• _PROBLEM REQUIREMENTS_:
Copy the passage below about AI and clock reading word for word, from "AI Struggles to" up to and including "clocks and calendars.".

• _PROVIDED PASSAGE_:
AI Struggles to Read Clocks

AI’s Struggles with Time Interpretation
Advances in AI Technology
Artificial intelligence (AI) has made incredible strides in recent years. It can create lifelike images, compose stories, assist in educational tasks, and even help scientists predict how proteins structure themselves. However, new research highlights a significant shortcoming of these systems: their inability to accurately tell time.
Recent Research Findings
Researchers at the University of Edinburgh conducted a study that assessed the time-telling abilities of seven notable multimodal large language models (MLLMs). These models are designed to understand and generate various forms of media, including text and images. Their findings, which will be published in April, reveal that these AI systems struggle with even simple time-related questions based on images of clocks and calendars.
The researchers explained that interpreting time accurately from visual inputs is a vital skill for many real-world applications. These range from organizing events to use in autonomous vehicles. Despite the progress in MLLMs, many studies have concentrated on other areas like object recognition or scene analysis, leaving the aspect of temporal reasoning less explored.

• _DATA_:
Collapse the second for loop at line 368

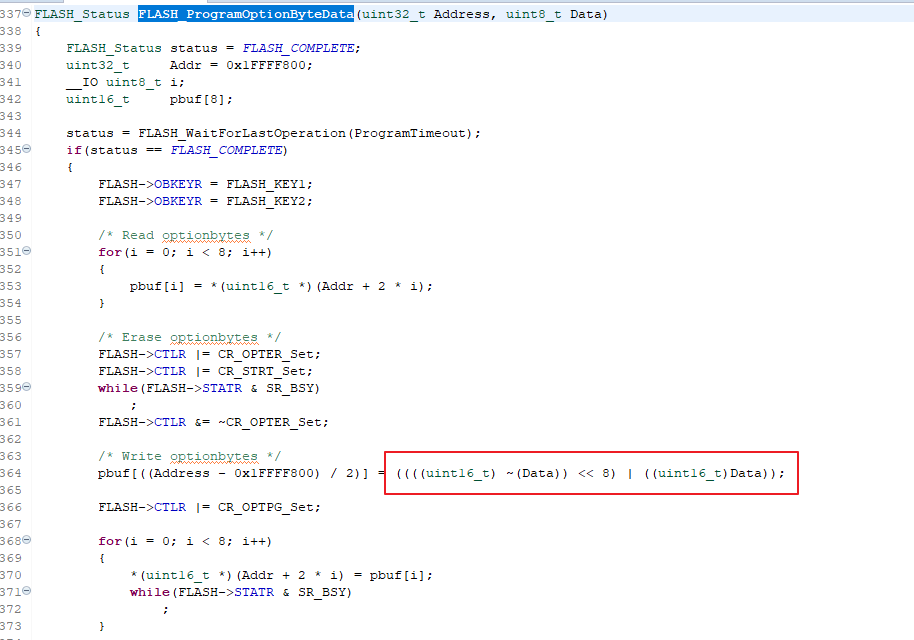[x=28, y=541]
==
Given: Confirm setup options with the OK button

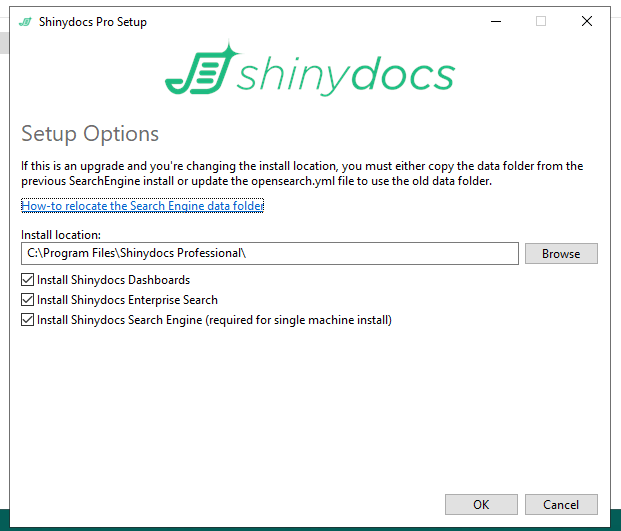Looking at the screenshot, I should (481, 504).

• _WRITTEN SOLUTION_:
AI Struggles to Read Clocks

AI’s Struggles with Time Interpretation
Advances in AI Technology
Artificial intelligence (AI) has made incredible strides in recent years. It can create lifelike images, compose stories, assist in educational tasks, and even help scientists predict how proteins structure themselves. However, new research highlights a significant shortcoming of these systems: their inability to accurately tell time.
Recent Research Findings
Researchers at the University of Edinburgh conducted a study that assessed the time-telling abilities of seven notable multimodal large language models (MLLMs). These models are designed to understand and generate various forms of media, including text and images. Their findings, which will be published in April, reveal that these AI systems struggle with even simple time-related questions based on images of clocks and calendars.